Given request 1> According to the essay on Li Hongwei, which two materials do his sculptures combine?

Selected extract>
— Start —

中文 / EN
Robert D. Mowry


Li Hongwei: Master of Innovation

 

Robert D. Mowry 

Alan J. Dworsky Curator of Chinese Art Emeritus,

Harvard Art Museums


A ceramicist of the highest caliber and a sculptor of unsurpassed ability, Li Hongwei is internationally renowned for his porcelains, which are prized for their highly innovative glazes, as well as for his sculptures, which combine glazed porcelain and stainless steel. His ceramic glazes are acclaimed both for the new colors that he has pioneered and for the localized areas of crystallization that he induces within the glaze matrix to create decoration in a contrasting color. Mr. Li has achieved success not only in determining the quantity and size of the crystalline formations but in defining their shapes, which recall leaves and blossoms. Mr. Li’s unique sculptures offer a new direction in contemporary sculpture.

— End —

Given request 2> Rewrite the records starting at the line containing "Drug Development (51, 55)" and ending at the line containing "2024 (287, 739)", both lines included, with 21 added to every coordinate in the answers.

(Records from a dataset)
— Start —

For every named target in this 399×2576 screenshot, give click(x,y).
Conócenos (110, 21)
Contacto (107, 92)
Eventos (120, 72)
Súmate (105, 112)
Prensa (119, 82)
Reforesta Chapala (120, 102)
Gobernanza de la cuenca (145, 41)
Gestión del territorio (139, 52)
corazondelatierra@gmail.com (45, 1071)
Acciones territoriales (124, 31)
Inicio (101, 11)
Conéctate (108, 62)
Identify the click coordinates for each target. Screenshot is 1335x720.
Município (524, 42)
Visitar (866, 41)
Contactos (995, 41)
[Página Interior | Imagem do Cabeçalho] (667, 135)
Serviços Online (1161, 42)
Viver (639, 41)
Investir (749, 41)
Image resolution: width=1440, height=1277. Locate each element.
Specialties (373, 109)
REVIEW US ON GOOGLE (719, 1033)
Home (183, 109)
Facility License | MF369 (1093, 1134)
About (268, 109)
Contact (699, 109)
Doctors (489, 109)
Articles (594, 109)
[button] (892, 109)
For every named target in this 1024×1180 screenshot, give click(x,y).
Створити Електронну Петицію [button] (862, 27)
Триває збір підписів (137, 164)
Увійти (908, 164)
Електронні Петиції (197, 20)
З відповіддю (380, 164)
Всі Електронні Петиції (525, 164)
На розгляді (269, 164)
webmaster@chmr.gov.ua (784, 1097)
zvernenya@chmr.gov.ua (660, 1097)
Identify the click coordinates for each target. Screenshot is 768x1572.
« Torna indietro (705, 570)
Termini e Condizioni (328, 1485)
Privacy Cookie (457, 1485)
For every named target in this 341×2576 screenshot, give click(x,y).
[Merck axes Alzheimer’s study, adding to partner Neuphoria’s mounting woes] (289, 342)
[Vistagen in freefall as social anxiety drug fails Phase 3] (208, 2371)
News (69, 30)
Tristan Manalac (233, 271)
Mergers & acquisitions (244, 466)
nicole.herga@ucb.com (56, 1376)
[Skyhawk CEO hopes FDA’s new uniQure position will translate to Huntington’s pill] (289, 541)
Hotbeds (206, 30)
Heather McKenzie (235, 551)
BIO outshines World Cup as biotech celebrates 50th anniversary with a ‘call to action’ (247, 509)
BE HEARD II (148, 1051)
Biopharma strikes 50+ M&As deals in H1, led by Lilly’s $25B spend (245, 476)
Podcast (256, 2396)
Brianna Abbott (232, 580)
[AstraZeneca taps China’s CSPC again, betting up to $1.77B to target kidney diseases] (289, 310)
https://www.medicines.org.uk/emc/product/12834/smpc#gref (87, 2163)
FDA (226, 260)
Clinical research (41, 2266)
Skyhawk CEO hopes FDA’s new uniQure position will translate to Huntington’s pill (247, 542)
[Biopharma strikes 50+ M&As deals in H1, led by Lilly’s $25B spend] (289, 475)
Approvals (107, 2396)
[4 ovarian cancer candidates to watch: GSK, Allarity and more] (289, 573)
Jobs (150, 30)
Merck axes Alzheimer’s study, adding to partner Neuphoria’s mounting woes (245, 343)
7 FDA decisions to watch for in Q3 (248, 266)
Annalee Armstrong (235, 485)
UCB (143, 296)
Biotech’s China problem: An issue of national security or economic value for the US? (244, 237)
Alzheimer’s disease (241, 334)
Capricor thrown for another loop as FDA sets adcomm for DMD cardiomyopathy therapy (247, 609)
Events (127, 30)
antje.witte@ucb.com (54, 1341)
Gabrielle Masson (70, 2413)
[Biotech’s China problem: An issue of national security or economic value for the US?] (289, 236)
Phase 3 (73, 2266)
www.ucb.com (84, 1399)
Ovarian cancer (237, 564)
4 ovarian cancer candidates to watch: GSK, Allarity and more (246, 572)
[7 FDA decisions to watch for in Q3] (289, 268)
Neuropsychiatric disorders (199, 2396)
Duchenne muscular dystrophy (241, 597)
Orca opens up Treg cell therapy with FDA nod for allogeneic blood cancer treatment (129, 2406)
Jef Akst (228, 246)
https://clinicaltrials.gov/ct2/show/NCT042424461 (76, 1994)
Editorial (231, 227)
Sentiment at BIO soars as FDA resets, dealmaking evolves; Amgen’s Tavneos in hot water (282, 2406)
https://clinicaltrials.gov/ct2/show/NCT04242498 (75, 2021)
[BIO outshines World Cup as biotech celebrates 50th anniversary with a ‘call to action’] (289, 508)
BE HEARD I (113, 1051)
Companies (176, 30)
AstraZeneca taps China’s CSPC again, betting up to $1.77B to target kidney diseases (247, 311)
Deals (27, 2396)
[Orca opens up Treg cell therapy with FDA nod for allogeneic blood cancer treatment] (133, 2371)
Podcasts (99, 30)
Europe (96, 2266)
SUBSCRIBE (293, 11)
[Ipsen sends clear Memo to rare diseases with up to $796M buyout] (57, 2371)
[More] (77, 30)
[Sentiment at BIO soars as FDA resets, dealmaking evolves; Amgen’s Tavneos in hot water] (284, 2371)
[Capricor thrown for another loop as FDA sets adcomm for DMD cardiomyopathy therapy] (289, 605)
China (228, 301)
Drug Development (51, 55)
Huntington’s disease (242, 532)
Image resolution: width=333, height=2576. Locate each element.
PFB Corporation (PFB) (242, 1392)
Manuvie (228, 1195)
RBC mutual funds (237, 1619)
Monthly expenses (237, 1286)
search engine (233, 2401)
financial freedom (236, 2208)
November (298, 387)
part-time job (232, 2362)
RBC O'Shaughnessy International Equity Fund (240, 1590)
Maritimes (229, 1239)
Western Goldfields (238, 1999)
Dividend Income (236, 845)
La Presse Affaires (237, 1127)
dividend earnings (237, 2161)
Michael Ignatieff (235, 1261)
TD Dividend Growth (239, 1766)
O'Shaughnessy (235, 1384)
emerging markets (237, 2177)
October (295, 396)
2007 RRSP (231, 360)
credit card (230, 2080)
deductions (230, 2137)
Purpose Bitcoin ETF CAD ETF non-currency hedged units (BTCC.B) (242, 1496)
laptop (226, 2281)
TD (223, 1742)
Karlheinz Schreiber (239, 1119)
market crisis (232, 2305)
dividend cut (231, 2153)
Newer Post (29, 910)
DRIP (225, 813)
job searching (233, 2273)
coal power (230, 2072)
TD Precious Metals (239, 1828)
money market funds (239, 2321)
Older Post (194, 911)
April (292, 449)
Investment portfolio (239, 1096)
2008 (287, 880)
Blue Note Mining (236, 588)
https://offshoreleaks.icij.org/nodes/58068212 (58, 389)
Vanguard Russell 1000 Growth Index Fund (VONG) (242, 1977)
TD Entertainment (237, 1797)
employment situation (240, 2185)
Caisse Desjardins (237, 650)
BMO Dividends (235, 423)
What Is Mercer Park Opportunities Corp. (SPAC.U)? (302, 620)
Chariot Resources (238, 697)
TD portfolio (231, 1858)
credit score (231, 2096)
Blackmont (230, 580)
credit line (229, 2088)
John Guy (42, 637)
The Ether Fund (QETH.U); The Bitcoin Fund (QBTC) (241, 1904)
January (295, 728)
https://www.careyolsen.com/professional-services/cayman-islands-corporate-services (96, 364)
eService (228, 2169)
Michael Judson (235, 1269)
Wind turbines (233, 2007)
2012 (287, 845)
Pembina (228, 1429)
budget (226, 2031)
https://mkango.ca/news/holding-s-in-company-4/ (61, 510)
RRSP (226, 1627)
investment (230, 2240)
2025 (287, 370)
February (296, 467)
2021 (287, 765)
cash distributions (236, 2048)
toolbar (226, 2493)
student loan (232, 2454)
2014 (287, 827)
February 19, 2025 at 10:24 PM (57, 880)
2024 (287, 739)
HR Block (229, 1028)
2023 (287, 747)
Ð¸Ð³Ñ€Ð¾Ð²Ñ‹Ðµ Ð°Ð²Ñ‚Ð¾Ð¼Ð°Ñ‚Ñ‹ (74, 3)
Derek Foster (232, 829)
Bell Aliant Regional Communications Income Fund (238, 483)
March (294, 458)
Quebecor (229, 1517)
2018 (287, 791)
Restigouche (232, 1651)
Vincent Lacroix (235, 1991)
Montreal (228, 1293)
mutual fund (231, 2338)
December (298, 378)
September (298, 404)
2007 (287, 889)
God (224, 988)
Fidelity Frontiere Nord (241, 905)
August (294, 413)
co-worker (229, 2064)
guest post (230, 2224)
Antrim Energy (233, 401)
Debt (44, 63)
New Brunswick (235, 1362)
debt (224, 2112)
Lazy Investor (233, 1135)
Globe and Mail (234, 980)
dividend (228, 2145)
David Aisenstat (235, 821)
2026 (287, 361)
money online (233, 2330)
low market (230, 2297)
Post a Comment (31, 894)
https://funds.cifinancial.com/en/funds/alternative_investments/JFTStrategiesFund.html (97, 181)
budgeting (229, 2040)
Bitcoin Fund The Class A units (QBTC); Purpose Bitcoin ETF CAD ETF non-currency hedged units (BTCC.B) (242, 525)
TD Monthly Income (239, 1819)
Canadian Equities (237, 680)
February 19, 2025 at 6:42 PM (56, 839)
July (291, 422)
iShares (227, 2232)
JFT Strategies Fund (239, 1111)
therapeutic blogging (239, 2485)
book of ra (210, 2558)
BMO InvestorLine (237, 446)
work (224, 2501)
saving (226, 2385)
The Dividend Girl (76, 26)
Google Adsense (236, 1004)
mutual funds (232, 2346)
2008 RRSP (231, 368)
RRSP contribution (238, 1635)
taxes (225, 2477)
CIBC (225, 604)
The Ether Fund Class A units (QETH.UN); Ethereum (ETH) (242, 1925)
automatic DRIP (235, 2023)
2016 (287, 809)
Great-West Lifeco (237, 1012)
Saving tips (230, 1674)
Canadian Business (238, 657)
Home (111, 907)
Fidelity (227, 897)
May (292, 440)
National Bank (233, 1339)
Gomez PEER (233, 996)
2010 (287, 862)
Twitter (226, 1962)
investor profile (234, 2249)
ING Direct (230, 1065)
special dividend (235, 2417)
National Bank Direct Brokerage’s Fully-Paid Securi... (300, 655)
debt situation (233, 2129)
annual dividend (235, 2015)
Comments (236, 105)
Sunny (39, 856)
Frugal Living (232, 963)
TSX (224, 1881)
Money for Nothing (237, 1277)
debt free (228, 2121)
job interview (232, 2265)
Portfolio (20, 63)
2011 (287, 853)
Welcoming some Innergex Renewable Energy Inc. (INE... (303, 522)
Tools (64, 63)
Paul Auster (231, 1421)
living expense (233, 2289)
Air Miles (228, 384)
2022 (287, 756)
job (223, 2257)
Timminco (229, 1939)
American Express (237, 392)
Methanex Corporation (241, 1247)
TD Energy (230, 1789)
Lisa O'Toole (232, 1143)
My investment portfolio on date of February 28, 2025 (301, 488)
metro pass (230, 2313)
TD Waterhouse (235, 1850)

— End —

Reply 1> Glazed porcelain and stainless steel.

Reply 2>
Drug Development (72, 76)
Huntington’s disease (263, 553)
Image resolution: width=333, height=2576. Locate each element.
PFB Corporation (PFB) (263, 1413)
Manuvie (249, 1216)
RBC mutual funds (258, 1640)
Monthly expenses (258, 1307)
search engine (254, 2422)
financial freedom (257, 2229)
November (319, 408)
part-time job (253, 2383)
RBC O'Shaughnessy International Equity Fund (261, 1611)
Maritimes (250, 1260)
Western Goldfields (259, 2020)
Dividend Income (257, 866)
La Presse Affaires (258, 1148)
dividend earnings (258, 2182)
Michael Ignatieff (256, 1282)
TD Dividend Growth (260, 1787)
O'Shaughnessy (256, 1405)
emerging markets (258, 2198)
October (316, 417)
2007 RRSP (252, 381)
credit card (251, 2101)
deductions (251, 2158)
Purpose Bitcoin ETF CAD ETF non-currency hedged units (BTCC.B) (263, 1517)
laptop (247, 2302)
TD (244, 1763)
Karlheinz Schreiber (260, 1140)
market crisis (253, 2326)
dividend cut (252, 2174)
Newer Post (50, 931)
DRIP (246, 834)
job searching (254, 2294)
coal power (251, 2093)
TD Precious Metals (260, 1849)
money market funds (260, 2342)
Older Post (215, 932)
April (313, 470)
Investment portfolio (260, 1117)
2008 (308, 901)
Blue Note Mining (257, 609)
https://offshoreleaks.icij.org/nodes/58068212 (79, 410)
Vanguard Russell 1000 Growth Index Fund (VONG) (263, 1998)
TD Entertainment (258, 1818)
employment situation (261, 2206)
Caisse Desjardins (258, 671)
BMO Dividends (256, 444)
What Is Mercer Park Opportunities Corp. (SPAC.U)? (323, 641)
Chariot Resources (259, 718)
TD portfolio (252, 1879)
credit score (252, 2117)
Blackmont (251, 601)
credit line (250, 2109)
John Guy (63, 658)
The Ether Fund (QETH.U); The Bitcoin Fund (QBTC) (262, 1925)
January (316, 749)
https://www.careyolsen.com/professional-services/cayman-islands-corporate-services (117, 385)
eService (249, 2190)
Michael Judson (256, 1290)
Wind turbines (254, 2028)
2012 (308, 866)
Pembina (249, 1450)
budget (247, 2052)
https://mkango.ca/news/holding-s-in-company-4/ (82, 531)
RRSP (247, 1648)
investment (251, 2261)
2025 (308, 391)
February (317, 488)
2021 (308, 786)
cash distributions (257, 2069)
toolbar (247, 2514)
student loan (253, 2475)
2014 (308, 848)
February 19, 2025 at 10:24 PM (78, 901)
2024 (308, 760)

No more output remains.